Shadow business secretary Andrew Griffith defended himself for accepting tickets for him and his wife to attend the Bafta awards in February, worth £4,000, from NBCUniversal International.
“I think that’s quite different… it’s an awards show, if you like a celebration of an industry, creative industries, it’s one of our largest industries. It’s one of our biggest exporters,” he told BBC Radio 4’s Westminster Hour of the Bafta awards.
“And I was there and a lot of ministers and people from different parties were there as well but its by nature of sort of an awards thing, not Andrew charging off to see Taylor Swift or something and obviously that was all disclosed.”

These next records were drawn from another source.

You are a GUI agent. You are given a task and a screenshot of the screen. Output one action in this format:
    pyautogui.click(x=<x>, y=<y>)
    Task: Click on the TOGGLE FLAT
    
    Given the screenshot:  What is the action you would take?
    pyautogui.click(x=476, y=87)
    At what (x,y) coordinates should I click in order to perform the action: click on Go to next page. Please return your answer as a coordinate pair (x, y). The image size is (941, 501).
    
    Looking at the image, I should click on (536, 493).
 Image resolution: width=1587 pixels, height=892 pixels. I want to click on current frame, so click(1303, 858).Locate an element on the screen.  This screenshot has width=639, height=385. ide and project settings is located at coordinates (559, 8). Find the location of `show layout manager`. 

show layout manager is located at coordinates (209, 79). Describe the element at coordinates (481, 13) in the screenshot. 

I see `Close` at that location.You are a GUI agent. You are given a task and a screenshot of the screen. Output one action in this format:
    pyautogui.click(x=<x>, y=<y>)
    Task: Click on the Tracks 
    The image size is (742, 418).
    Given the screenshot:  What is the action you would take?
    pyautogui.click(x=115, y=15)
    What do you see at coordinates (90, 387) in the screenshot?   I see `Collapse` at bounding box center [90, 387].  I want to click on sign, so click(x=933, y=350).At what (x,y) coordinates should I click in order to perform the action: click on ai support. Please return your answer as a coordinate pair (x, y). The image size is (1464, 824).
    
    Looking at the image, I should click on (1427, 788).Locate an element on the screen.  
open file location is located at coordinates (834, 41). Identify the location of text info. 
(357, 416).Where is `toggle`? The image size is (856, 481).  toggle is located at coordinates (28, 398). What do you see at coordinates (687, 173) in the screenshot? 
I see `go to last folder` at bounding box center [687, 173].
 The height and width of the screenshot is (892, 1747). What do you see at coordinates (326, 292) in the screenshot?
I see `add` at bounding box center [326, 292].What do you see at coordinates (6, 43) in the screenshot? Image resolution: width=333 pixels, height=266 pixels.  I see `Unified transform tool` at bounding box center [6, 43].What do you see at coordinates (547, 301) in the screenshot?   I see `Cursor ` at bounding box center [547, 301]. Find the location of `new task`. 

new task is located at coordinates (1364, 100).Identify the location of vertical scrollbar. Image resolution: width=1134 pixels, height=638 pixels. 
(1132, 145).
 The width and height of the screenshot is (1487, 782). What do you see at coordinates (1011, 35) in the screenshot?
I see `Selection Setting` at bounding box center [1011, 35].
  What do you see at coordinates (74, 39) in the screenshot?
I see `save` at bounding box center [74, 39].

Mr Griffith also accepted ski passes and guiding for two people in Davos, Switzerland, worth £973, according to the Parliamentary Commissioner for Standards’ register of members’ financial interests.
He took part in the 69th annual British-Swiss Parliamentary ski week alongside other MPs, the document suggests, and accepted hospitality worth an additional £324.
“I paid all other costs,” he added in the declaration.
He told the BBC that “going and engaging with Swiss Parliamentarians, which by the way helps get a Swiss services financial deal, that’s going to create lots of jobs in our economy for a big part of the sector.
“I don’t think people want politicians who sit entirely in a Westminster bubble and never get outside of that.”